Adams, in January, had already begun to reverse course on some of the broad budget reductions he first announced last fall, restoring unpopular trims to the Police, Sanitation and Education Departments. He said those moves were possible because he slashed migrant spending by 20% and the city brought in more revenue than expected from 2023 tax collections.

Those moves also helped the city close the projected $7.1 billion budget deficit that it was staring down in the fall.

Migrants wait for services
Migrants wait on line at an East Village application center in January 2024.File photo/Dean Moses

During the ABC7 interview, Adams said the city is able to cut migrant spending by no longer treating the influx like an emergency.

“When we inherited this we were in an emergency state, emergency conditions cost more money, we’re now transitioning into a more stabilized state because this is going to be here for a while,” Adams said during the ABC7 interview. “By doing that, we can negotiate contracts, we can look at long-term planning.”

The mayor has faced mounting criticism from the City Council, the body with whom he must negotiate the budget, over his drastic spending reductions and subsequent reversals. Several council members and advocates have charged the mayor “manufactured” a budget crisis to compel the Biden administration to give it more migrant aid.

However, Council Speaker Adrienne Adams and Finance Chair Justin Brannan, in a joint statement, said they were “relieved that the mayor backed away from the April cuts.

“As the Council’s economists forecasted, New York City’s economy has proven durable and resilient, and blunt cuts that had a disproportionately negative impact on vital programs were never necessary,” they said.

Murad Awawdeh, executive director of the New York Immigration Coalition, was far harsher in his response to the news. He blasted the mayor for announcing cuts and blaming them on the migrant influx only to reverse them months later.

“Mayor Adams is becoming the real life example of the boy who cried wolf, Awawdeh said, in a statement. “After spending months scapegoating asylum seekers for what the mayor described as a looming fiscal crisis that required deep cuts to the city’s social services — he has had to retract his words and budget cuts twice already. While that’s good news for the city and New Yorkers, in general, this Mayoral Administration fails to take any responsibility for the false narrative it has created about asylum seekers.

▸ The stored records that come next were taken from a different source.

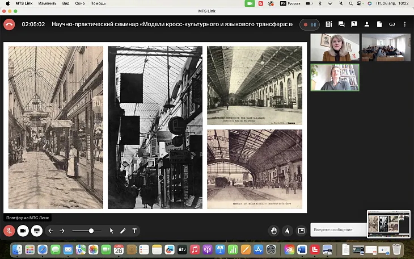Open the chat panel icon
This screenshot has width=414, height=259.
tap(341, 24)
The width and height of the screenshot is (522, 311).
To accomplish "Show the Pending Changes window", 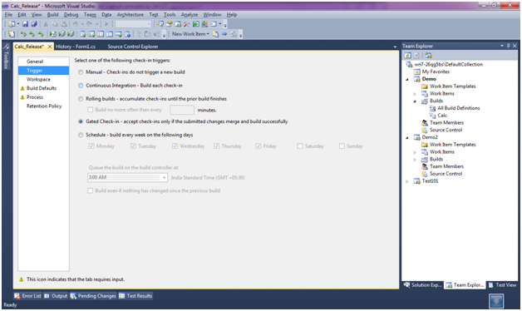I will [93, 296].
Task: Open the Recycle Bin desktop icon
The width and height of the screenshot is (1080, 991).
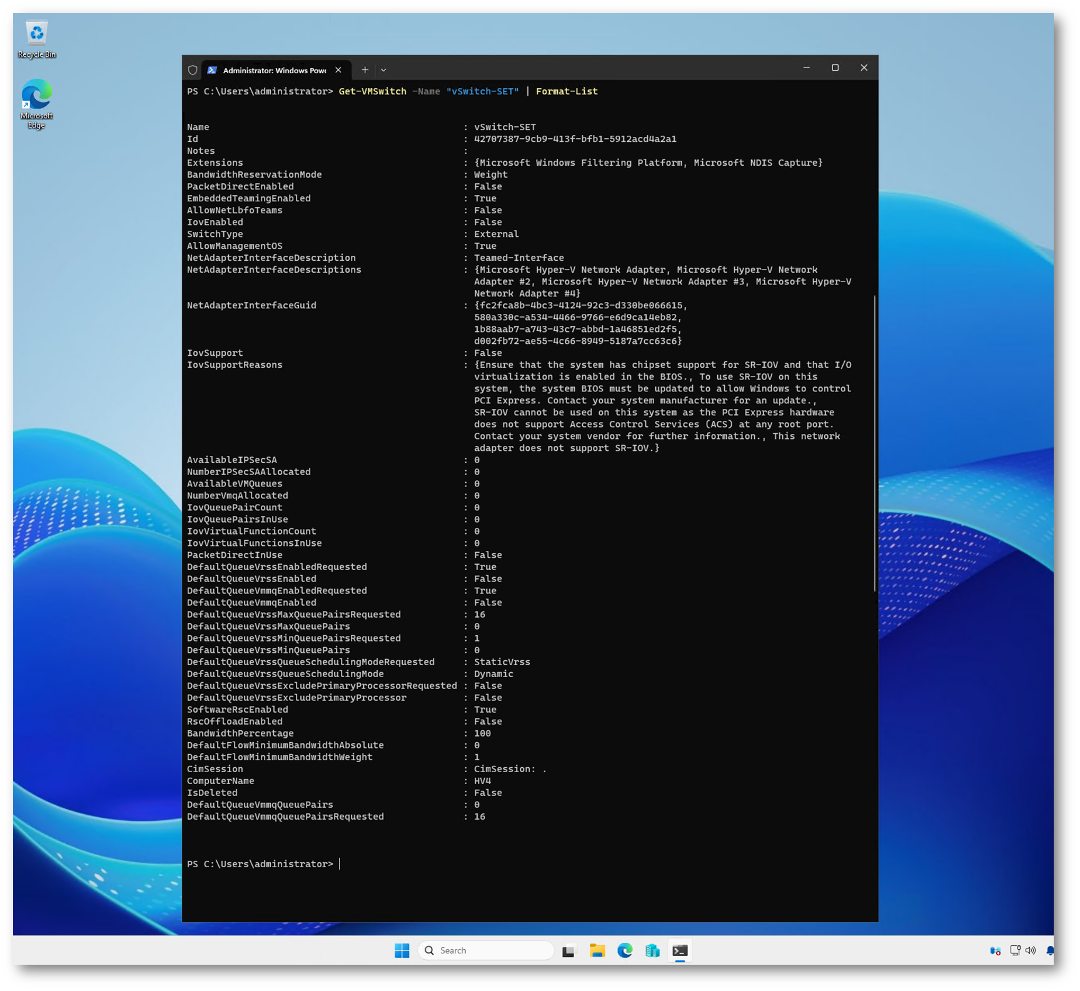Action: click(x=36, y=39)
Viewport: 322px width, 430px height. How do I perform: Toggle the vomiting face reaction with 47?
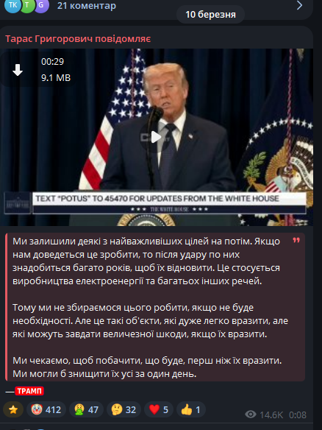pyautogui.click(x=86, y=409)
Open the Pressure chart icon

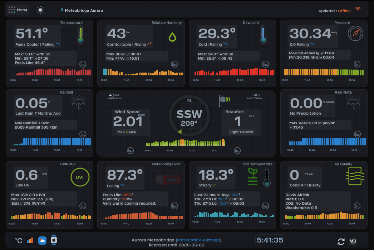click(357, 64)
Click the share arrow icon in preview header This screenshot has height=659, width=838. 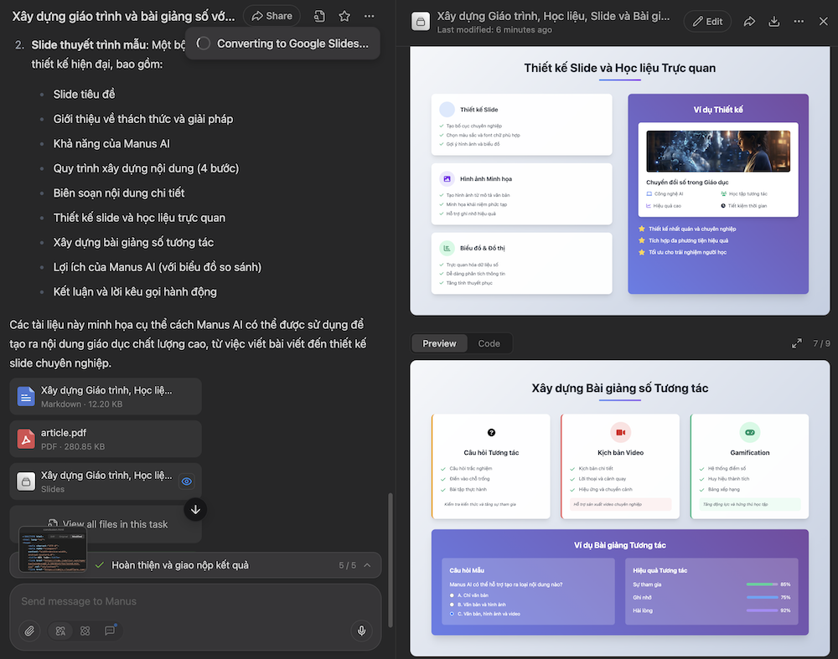749,22
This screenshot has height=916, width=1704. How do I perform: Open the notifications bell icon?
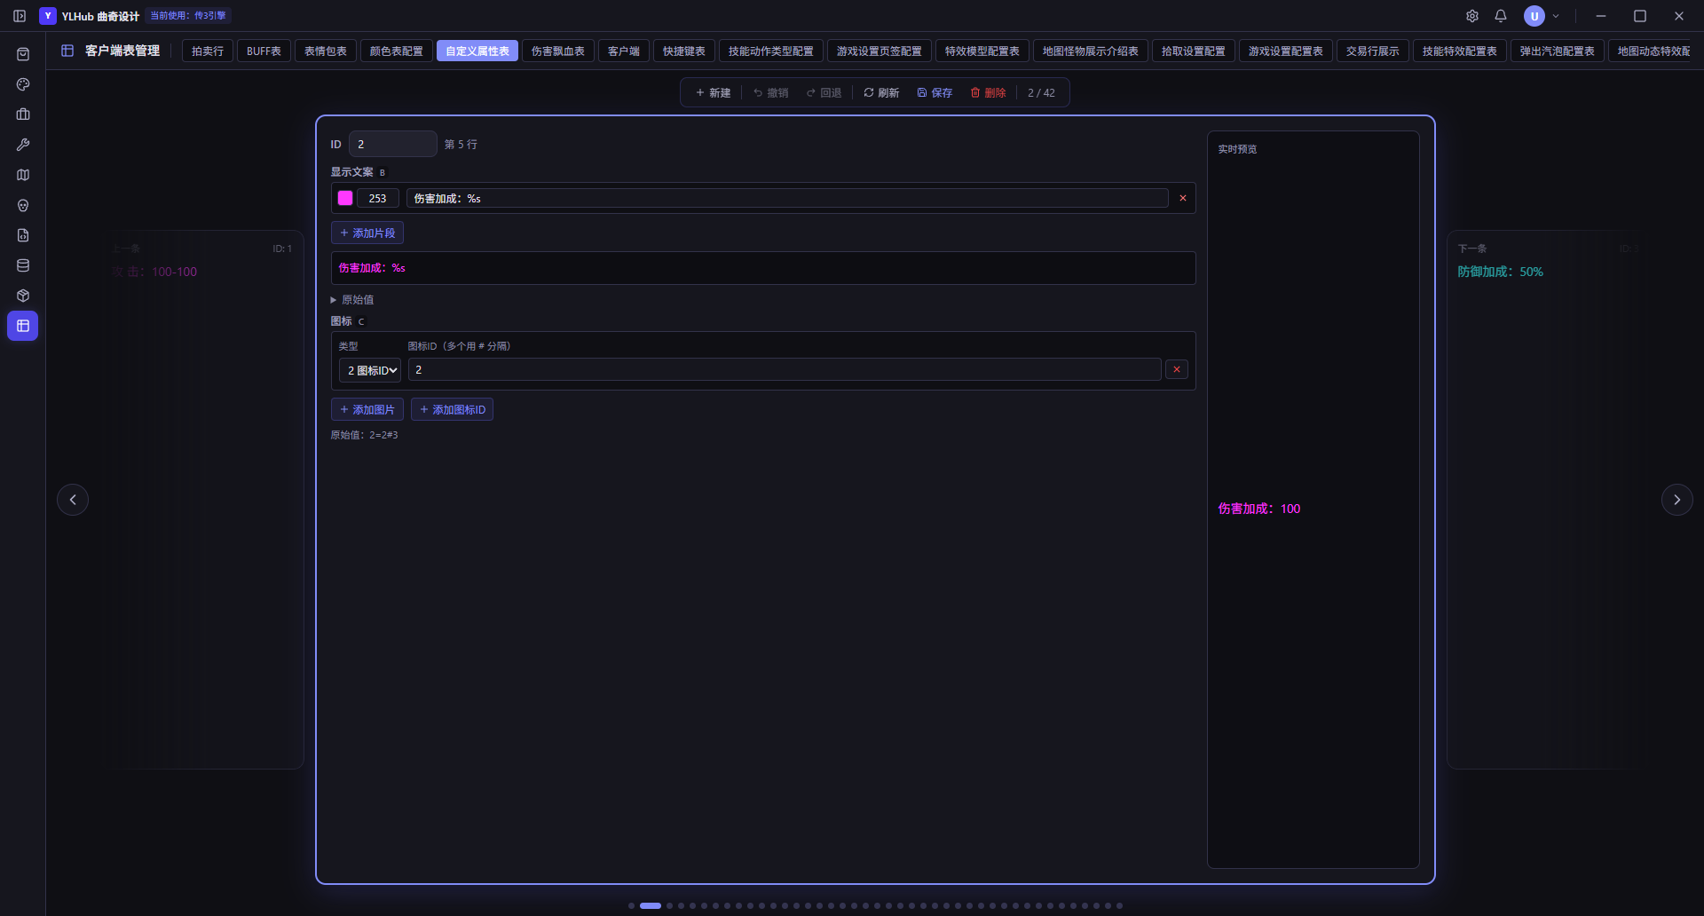coord(1501,16)
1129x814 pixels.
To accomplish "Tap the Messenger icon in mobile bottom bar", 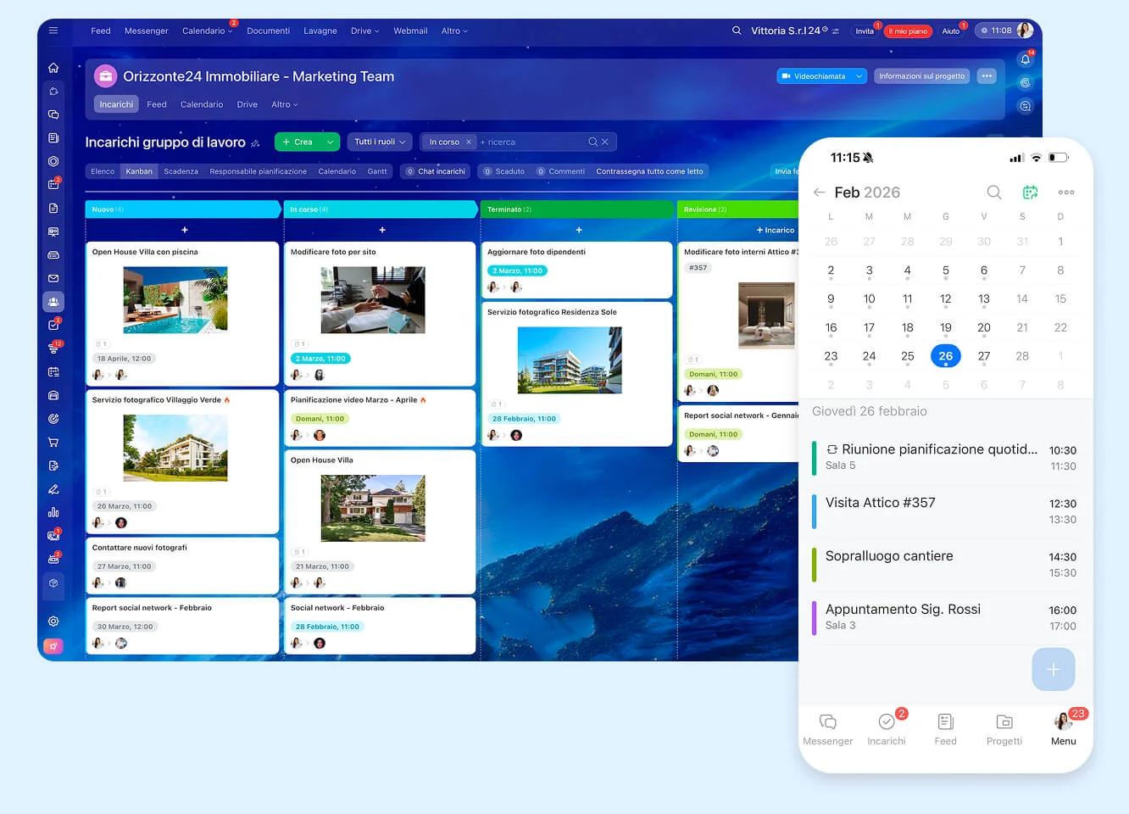I will [x=827, y=722].
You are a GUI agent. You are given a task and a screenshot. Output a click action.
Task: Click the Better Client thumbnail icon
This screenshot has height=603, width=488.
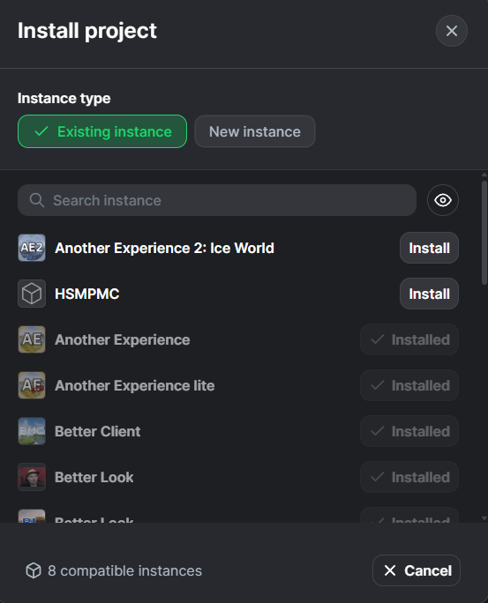(x=32, y=431)
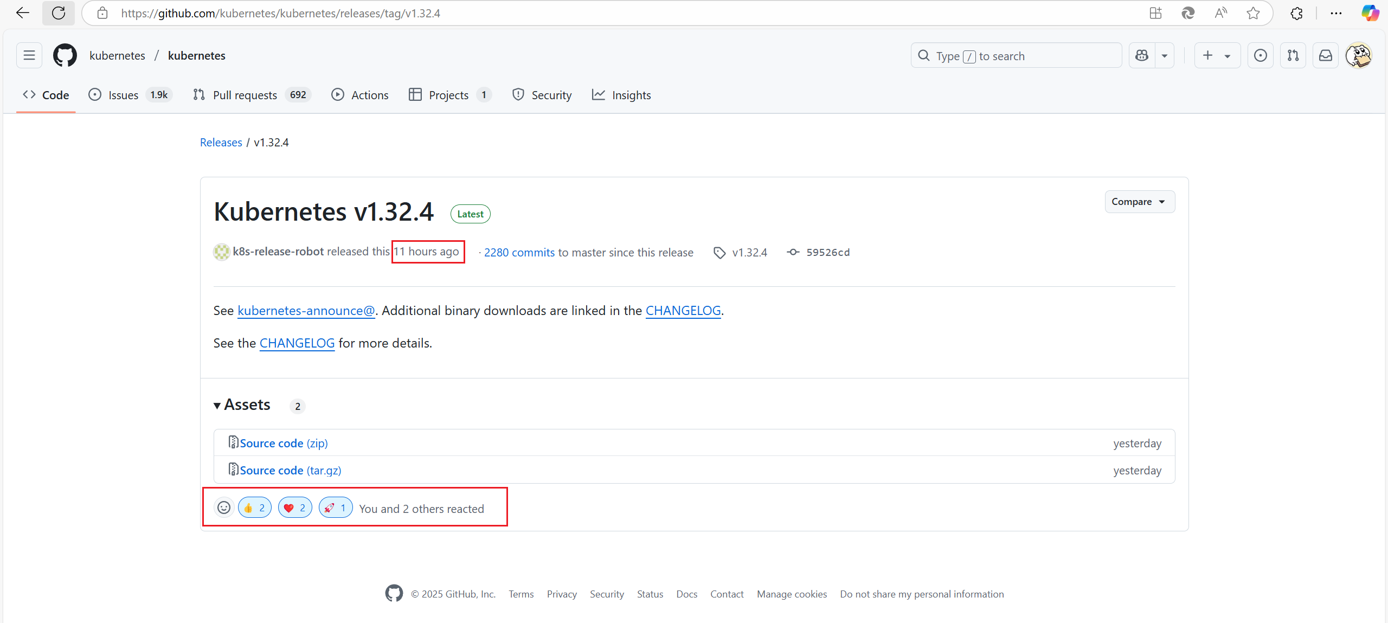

The administration has rebuked those arguments, claiming the city would be in far worse financial shape if it had not enacted the broad cuts, pointing to recent praise of its fiscal management from the independent credit rating agency Moody’s.

The credit rating agency, in a Tuesday report, said the Aa2 bond rating it gave the city “reflects successful implementation of budget measures to help close budget gaps in the current and succeeding fiscal year primarily caused by the migrant crisis.”